START PROVIDED MATERIAL

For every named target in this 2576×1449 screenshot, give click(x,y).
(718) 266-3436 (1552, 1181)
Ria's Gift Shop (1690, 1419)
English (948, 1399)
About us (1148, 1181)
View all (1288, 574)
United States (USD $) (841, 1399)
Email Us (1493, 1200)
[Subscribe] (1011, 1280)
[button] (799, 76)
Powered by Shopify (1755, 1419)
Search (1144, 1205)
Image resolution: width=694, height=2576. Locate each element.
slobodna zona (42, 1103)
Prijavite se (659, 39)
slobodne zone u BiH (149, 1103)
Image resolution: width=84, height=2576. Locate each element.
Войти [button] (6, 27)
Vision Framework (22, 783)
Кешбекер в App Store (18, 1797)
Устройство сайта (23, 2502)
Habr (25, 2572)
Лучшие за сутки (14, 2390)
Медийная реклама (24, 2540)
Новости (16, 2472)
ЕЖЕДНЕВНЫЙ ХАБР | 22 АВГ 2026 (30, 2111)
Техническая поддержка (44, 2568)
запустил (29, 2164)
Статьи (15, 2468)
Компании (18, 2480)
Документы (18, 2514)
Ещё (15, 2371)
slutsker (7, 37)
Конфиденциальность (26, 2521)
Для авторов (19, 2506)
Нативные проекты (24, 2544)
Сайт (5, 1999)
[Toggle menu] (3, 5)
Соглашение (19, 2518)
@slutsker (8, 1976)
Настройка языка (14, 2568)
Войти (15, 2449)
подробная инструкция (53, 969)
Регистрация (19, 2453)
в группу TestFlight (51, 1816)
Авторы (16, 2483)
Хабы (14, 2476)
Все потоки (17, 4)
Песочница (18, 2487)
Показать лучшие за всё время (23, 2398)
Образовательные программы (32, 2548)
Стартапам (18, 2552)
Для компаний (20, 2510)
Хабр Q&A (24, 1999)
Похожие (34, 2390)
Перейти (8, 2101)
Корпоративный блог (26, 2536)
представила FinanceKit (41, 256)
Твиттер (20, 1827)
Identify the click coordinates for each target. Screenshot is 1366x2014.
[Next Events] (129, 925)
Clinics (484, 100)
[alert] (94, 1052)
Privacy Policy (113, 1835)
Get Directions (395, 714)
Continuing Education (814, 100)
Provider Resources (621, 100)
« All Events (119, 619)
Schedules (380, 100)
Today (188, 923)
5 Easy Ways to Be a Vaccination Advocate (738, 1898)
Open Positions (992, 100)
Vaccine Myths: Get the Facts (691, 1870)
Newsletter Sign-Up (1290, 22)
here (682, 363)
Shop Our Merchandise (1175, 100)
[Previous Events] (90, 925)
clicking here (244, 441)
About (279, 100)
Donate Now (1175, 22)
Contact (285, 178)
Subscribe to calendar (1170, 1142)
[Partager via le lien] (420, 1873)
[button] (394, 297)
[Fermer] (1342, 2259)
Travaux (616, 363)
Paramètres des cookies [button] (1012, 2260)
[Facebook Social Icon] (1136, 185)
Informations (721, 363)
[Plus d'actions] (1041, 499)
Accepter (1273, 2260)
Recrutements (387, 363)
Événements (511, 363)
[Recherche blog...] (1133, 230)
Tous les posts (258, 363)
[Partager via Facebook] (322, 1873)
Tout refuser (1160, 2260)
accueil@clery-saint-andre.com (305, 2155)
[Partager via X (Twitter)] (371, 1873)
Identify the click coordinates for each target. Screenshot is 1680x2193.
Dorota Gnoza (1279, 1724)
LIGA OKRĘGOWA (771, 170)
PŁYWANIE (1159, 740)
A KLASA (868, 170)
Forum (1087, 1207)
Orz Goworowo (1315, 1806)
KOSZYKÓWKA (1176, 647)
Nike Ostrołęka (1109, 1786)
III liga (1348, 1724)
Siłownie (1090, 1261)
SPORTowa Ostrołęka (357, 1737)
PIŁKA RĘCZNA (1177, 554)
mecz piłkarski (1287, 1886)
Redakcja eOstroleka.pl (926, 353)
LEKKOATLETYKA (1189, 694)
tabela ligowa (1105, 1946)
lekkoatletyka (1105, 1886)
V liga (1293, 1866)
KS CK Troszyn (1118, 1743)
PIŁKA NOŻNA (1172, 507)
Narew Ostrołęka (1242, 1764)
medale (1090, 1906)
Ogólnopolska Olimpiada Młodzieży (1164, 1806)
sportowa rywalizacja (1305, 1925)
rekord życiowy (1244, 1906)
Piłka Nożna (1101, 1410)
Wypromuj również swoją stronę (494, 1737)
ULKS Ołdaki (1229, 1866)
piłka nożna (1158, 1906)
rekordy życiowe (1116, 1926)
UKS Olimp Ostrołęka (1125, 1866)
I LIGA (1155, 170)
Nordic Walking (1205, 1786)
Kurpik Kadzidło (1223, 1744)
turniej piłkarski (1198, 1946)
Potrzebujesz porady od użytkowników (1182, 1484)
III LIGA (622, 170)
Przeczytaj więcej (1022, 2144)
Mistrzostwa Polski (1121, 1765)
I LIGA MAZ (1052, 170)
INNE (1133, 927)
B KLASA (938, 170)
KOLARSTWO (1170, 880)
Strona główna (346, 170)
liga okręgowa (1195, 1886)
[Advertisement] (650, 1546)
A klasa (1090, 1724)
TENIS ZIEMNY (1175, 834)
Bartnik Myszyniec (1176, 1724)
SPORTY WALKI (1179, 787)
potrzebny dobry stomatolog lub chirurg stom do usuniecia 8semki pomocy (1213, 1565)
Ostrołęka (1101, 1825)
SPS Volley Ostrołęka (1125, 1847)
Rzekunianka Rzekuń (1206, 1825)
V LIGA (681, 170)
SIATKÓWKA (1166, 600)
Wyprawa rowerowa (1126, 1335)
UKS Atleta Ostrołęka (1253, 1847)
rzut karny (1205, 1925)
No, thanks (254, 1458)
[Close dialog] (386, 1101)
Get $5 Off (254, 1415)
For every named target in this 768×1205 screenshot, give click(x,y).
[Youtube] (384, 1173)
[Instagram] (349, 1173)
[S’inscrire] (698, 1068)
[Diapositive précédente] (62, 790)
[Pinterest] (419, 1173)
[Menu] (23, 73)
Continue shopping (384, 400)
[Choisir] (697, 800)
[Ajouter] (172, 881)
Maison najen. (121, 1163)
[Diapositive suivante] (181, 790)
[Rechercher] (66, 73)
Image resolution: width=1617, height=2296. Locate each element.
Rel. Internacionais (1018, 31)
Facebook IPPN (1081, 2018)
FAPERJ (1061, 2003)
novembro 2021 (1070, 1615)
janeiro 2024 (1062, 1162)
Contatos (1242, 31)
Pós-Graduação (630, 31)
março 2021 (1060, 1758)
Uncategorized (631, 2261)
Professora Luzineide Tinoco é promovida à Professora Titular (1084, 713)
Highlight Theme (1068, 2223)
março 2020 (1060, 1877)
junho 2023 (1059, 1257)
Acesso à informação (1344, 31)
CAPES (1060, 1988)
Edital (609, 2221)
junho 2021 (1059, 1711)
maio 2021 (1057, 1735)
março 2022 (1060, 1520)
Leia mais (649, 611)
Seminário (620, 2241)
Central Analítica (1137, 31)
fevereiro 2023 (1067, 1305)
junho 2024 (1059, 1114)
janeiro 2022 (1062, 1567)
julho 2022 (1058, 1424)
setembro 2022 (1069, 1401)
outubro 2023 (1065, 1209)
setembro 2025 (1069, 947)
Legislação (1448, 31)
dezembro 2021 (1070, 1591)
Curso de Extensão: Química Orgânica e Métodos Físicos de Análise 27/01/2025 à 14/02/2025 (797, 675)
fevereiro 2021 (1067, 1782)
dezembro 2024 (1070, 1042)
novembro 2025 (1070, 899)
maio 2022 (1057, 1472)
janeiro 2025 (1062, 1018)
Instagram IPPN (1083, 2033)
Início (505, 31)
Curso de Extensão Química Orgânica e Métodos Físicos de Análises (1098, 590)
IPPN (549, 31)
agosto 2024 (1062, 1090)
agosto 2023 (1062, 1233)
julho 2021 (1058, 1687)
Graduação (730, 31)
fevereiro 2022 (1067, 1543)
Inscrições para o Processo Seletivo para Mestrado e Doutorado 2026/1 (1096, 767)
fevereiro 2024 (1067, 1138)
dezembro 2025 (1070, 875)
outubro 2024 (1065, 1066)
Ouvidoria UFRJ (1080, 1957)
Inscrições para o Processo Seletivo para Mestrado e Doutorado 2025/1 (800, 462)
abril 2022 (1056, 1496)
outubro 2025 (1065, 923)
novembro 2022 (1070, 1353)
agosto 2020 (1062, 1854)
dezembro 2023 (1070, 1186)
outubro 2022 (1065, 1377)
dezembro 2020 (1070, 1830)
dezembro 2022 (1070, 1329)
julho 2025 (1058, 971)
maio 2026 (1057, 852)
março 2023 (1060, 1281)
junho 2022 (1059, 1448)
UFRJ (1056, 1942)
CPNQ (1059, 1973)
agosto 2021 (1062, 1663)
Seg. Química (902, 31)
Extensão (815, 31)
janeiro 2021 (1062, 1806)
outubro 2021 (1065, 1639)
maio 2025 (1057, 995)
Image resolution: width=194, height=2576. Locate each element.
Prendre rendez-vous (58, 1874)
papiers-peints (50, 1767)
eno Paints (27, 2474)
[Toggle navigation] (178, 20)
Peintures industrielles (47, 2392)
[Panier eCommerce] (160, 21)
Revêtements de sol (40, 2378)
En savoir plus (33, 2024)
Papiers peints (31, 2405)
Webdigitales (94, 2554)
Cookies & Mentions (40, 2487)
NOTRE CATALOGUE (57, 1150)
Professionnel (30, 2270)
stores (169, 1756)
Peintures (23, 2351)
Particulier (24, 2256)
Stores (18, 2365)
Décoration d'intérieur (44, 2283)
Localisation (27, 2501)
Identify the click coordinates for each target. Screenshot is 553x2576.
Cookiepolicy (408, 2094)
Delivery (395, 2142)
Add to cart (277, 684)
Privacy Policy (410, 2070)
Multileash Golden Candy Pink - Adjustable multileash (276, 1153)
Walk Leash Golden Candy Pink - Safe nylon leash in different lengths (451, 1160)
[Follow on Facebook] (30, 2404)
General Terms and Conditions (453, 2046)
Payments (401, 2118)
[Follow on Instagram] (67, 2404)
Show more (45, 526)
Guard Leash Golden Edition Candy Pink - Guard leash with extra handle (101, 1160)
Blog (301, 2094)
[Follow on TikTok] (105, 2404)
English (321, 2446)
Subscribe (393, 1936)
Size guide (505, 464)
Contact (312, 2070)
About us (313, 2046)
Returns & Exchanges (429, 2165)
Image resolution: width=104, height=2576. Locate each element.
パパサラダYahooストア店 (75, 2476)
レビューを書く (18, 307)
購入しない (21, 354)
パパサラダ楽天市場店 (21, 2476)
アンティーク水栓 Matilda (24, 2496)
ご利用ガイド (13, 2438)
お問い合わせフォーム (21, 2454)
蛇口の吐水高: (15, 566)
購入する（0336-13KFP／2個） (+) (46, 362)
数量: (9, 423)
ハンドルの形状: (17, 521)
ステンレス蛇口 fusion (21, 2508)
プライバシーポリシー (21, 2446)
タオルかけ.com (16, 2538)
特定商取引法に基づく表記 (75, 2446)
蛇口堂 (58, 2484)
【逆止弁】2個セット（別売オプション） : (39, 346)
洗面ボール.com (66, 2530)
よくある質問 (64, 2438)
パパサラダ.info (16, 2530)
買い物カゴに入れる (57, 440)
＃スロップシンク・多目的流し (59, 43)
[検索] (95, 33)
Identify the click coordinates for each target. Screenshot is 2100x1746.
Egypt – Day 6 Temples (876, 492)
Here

END PROVIDED MATERIAL

◆ **WORK ORDER**
If a line in the entries holds the string "março", copy it.

◆ **RESULT FOR THIS TASK**
março 2021 (1060, 1758)
março 2020 (1060, 1877)
março 2022 (1060, 1520)
março 2023 (1060, 1281)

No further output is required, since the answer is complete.